PROJECT SUMMARY
Changes in synaptic weights encode new learning and the execution of learned behaviors. Such
changes occur across different timescales, all within dynamic systems that recalibrate and
compensate homeostatically to stabilize network activity and maintain activity within a useful dynamic
range. Strong data support that these stabilizing mechanisms are conserved evolutionarily and
represented across neural systems. In animal models, they have been best studied in sensory
systems and at the neuromuscular junction. Despite broad acceptance of these mechanisms, the
homeostatically stabilizing actions of most networks have not been documented and/or are poorly
understood.
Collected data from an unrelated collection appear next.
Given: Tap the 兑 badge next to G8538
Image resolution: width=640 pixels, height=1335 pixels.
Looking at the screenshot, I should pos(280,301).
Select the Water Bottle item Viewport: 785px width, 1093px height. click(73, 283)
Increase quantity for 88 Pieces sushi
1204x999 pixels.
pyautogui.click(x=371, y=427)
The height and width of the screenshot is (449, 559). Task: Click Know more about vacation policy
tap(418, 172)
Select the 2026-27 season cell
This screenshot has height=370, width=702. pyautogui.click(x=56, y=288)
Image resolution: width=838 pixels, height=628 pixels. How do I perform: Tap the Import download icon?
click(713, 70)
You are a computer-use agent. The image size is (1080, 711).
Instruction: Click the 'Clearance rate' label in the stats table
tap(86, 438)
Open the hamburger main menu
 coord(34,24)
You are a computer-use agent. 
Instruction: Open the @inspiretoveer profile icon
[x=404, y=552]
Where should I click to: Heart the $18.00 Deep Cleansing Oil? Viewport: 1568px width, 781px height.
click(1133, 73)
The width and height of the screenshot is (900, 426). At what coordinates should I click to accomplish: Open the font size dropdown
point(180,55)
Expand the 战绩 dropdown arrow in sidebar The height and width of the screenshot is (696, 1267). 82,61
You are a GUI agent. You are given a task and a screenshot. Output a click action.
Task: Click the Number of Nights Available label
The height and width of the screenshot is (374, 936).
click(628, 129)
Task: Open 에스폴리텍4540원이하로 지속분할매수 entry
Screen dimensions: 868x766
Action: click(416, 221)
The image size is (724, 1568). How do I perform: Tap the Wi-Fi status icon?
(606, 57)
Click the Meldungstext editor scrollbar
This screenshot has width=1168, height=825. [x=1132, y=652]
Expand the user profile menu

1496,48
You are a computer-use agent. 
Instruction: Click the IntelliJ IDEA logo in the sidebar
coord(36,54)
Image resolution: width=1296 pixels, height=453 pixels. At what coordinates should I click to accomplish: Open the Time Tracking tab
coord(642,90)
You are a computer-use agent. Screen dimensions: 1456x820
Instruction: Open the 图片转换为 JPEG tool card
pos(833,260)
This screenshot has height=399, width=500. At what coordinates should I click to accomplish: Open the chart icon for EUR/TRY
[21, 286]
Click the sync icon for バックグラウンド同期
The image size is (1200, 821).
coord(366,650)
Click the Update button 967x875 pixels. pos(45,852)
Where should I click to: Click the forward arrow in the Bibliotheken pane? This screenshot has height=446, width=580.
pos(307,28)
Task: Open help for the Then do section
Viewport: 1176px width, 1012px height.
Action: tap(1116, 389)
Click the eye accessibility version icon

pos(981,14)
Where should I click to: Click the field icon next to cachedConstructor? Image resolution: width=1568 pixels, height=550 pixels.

A normal functioning synapse can be strengthened or weakened over fast timescales
(seconds to minutes) and includes Hebbian forms of synapse plasticity such as LTP or LTD. In
cortical synapses forming on striatal projection neurons (SPNs), abnormal Hebbian synaptic plasticity
is a hallmark of anxiety- and addiction-like states and neurological disease models associated with
cognitive impairment or dementia. Collectively, the data indicate that Hebbian plasticity is vulnerable
to a variety of pathological conditions. However, the data also suggest that under such conditions,
corticostriatal networks are no longer kept within a useful working range—that the adaptive actions
designed to stabilize this largely closed-loop system may also be particularly vulnerable. Importantly,
whether or how corticostriatal circuits adapt to sustained increases or decreases in activity is not
clear, a significant lapse in understanding overall corticostriatal network function in health and
disease states. The specific goals of this multi-PI R21 are to define the nature of homeostatic
adaptation within SPNs. We will assess responses to widespread, targeted, and cell autonomous
increases or decreases in neural activity in vitro and within an intact system. These data will permit us
to build a testable model that can be used in the future for assessing how homeostatic mechanisms
become maladaptive or subverted by disease-related pathologies.